Though Bell did not sport his thespian-robe for Full Truth, he did attend its staging at the University of Baltimore on March 27. Proceeds went to the Elder Theodore L. Barber Scholarship Foundation, which assists at-risk youth.
“[The play] went right to the heart of what Thurgood Marshall was all about, and what Brown v. Board was all about,” continues Bell. “It hit the high points, the salient points – it gave a humanity to it. They all had their little foibles, but they were committed to the goal.”
Handy admits that his Marshall play was a bit controversial simply because “[Marshall] was a controversial guy.” And while the Justice’s “colorful” behavior is often remembered, he adds, it in no way diminishes his work. “What he accomplished was incredible. He was a brilliant strategist.”
That might be the common thread between these two judges.
Handy’s uncanny knack for multi-tasking is readily apparent. When he clocks-out of the OAH office in Washington, his work is hardly complete. His plays have been performed throughout the mid-Atlantic region and stretched to Chicago and Arkansas. But its during the calm evenings at home or at D.C.’s Playwright’s Forum that Handy finds the time and the motivation for his stories – though he notes the passion to write has always been there.
Prior to entering the University of Baltimore’s School of Law, Handy toyed with the idea of studying screenwriting but decided he wanted to secure a lucrative job that would allow him to pay off his college debts. And the move proved profitable beyond belief, as Handy has found inspiration for his hobby in his legal career.
“You draw on the experiences but fictionalize the personal aspect,” explains Handy, whose Satellite Parking was well-served from his stint in the Maryland Public Defender’s Mental Health Division in the 1990s.

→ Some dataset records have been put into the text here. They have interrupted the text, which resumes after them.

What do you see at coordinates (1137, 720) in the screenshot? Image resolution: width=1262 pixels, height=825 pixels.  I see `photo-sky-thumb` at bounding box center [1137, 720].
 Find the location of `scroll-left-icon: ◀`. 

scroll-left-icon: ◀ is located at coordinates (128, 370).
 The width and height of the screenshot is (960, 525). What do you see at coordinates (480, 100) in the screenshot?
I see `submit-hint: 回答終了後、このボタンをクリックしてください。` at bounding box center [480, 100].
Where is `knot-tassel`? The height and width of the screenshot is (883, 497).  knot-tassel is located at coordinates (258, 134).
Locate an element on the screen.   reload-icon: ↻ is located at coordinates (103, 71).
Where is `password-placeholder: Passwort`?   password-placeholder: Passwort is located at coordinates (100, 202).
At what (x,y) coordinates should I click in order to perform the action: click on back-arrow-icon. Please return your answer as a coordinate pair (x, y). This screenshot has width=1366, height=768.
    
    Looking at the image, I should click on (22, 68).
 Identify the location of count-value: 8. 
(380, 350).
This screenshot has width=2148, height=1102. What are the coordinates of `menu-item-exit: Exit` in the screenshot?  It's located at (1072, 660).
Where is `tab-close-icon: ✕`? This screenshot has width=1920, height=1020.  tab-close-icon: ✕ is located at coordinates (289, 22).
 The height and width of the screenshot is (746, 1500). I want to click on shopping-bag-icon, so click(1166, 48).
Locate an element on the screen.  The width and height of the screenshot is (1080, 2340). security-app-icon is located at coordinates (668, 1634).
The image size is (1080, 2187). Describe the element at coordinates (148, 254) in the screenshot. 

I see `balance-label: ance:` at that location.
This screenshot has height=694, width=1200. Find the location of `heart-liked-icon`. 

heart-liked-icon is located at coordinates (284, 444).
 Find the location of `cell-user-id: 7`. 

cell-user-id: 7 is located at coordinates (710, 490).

He now presides over cases concerning public works, emergency shelters, housing violations and taxi-cab infractions. While these subjects could serve for some interesting scripts, Handy has taken to broadening his scope with a romantic comedy. Whether or not it proves to be a step closer to the Neil Simon-watermark remains to be seen, but Handy has definitely established that he is in a class all his own.